Rule 32.5 requires that post-conviction petitions "shall be filed in and decided by the court in which the petitioner was convicted." This petition was filed in the court of original conviction.
Rule 32.4 mandates that any "post-conviction petition seeking relief from a conviction or sentence shall be treated as a proceeding under . . . [R]ule [32]." This petition, styled as one for a writ of habeas corpus and/or error coram nobis, was so treated.

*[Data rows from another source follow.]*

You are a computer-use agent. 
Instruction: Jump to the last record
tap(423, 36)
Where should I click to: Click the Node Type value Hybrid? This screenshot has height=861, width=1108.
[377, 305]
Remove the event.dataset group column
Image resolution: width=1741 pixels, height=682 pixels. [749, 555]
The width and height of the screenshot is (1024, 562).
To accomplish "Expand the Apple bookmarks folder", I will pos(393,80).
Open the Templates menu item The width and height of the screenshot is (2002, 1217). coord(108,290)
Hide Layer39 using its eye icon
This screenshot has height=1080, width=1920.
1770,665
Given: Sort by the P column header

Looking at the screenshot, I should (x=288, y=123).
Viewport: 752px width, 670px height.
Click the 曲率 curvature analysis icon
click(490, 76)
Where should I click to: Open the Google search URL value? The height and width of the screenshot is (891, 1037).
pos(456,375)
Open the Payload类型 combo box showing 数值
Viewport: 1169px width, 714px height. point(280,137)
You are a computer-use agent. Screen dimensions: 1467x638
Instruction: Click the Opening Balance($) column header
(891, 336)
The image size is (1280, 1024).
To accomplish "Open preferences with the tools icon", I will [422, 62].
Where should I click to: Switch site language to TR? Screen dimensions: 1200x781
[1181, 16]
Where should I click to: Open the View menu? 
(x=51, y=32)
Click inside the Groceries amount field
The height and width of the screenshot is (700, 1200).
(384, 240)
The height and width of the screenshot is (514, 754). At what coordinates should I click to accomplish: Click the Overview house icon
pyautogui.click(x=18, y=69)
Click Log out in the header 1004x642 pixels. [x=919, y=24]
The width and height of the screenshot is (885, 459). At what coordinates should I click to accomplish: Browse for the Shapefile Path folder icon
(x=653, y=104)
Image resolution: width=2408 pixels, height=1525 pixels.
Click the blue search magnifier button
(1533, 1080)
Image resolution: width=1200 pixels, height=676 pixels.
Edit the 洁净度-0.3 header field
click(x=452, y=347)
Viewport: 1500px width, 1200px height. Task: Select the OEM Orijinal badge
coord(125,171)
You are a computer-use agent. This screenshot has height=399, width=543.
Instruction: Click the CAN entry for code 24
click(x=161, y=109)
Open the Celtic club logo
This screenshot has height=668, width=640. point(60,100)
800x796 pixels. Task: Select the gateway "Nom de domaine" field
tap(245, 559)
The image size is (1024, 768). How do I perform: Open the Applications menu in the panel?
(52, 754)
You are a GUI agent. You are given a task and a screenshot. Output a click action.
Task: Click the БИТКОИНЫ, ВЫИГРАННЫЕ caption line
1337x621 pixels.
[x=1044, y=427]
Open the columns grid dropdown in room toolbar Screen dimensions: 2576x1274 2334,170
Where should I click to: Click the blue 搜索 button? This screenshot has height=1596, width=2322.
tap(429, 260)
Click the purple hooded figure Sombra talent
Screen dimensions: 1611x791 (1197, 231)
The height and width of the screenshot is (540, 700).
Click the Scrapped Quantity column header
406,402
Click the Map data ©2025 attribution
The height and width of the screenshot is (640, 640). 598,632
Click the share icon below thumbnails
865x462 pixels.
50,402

Rule 32.7(d) provides that "[i]f the court determines that the petition is . . . precluded, . . . and that no purpose would be served by any further proceedings, the court may dismiss the petition or grant leave to file an amended petition." This petition was summarily dismissed because, as a collateral attack on a 21-year-old conviction for which the statute of limitations had long since run, it showed on its face that it was precluded. The appellant did not request leave to amend his petition.
Apparently this Court believes that the foregoing provisions of Rule 32 are less important than the following directive of Rule 32.6(a):
 "The petition should be filed by using or following the form accompanying this rule. If that form is not used or followed, the court shall return the petition to the petitioner to be amended to comply with the form."
I cannot share that belief. Just as Rule 32.7(d) (allowing summary dismissal of a petition) overrides, in some cases, the Rule 32.7(a) requirement that the prosecutor file a response, see Bishop v. State, 608 So.2d 345, 347-48 (Ala. 1992), agreeing with my dissent in and reversing Bishop v. State, 592 So.2d 664
(Ala.Cr.App. 1991), Rule 32.7(d) also takes precedence, in some cases, over the Rule 32.6(a) requirement that the petition be filed on the proper "form." Our blind adherence to the holding of Drayton v. State, 600 So.2d 1088 (Ala.Cr.App. 1992), is a literal exaltation of form over substance.
It is ridiculous to remand this cause so that the appellant will have the opportunity to file a petition in the proper form that will be promptly dismissed. I dissent.